* TO BE DONE: Copy out each of the lines below word for word, leaving out the pictures.

--

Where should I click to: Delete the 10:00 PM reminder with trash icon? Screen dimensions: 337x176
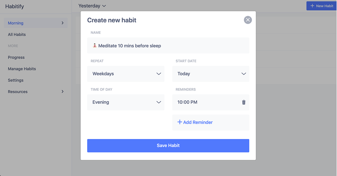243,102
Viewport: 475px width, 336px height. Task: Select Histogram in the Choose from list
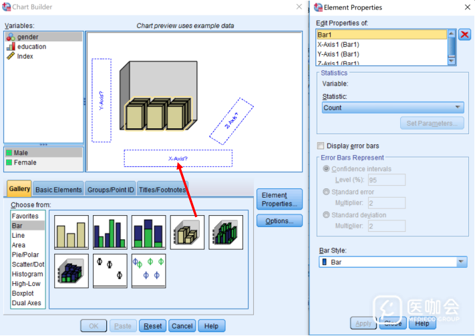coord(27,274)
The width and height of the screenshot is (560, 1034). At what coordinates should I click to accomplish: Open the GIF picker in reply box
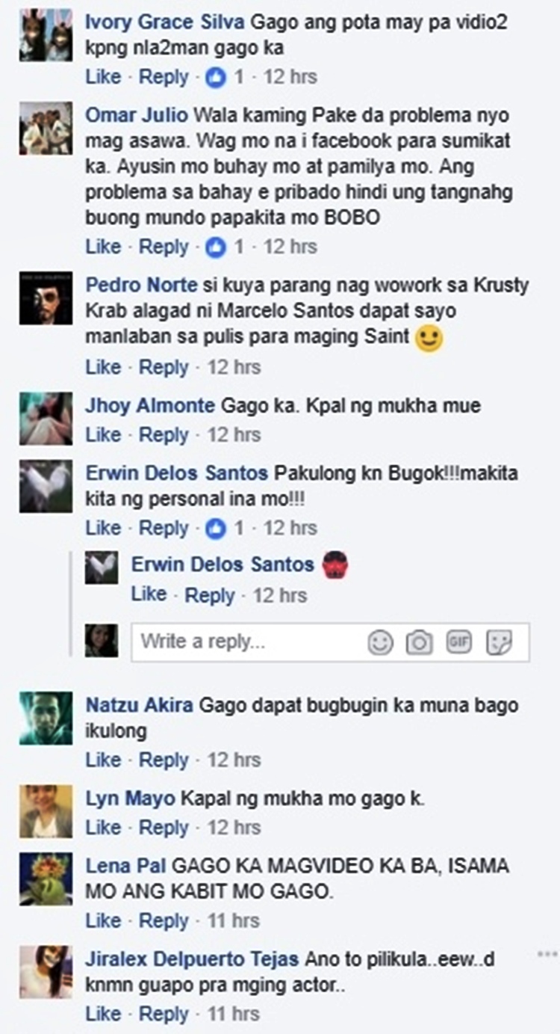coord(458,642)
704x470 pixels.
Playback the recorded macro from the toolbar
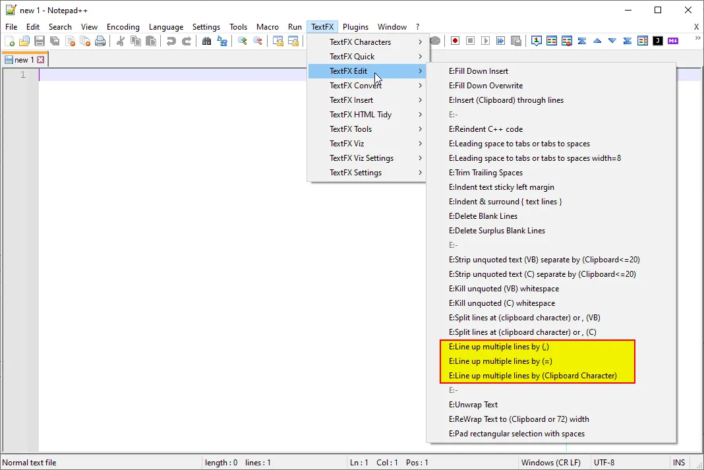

--

* OUTPUT BELOW:
Where should I click to: Delete the 10:00 PM reminder with trash icon? Screen dimensions: 337x176
243,102
Viewport: 475px width, 336px height. Task: Select Histogram in the Choose from list
coord(27,274)
The width and height of the screenshot is (560, 1034). At what coordinates should I click to accomplish: Open the GIF picker in reply box
coord(458,642)
704x470 pixels.
Playback the recorded macro from the toolbar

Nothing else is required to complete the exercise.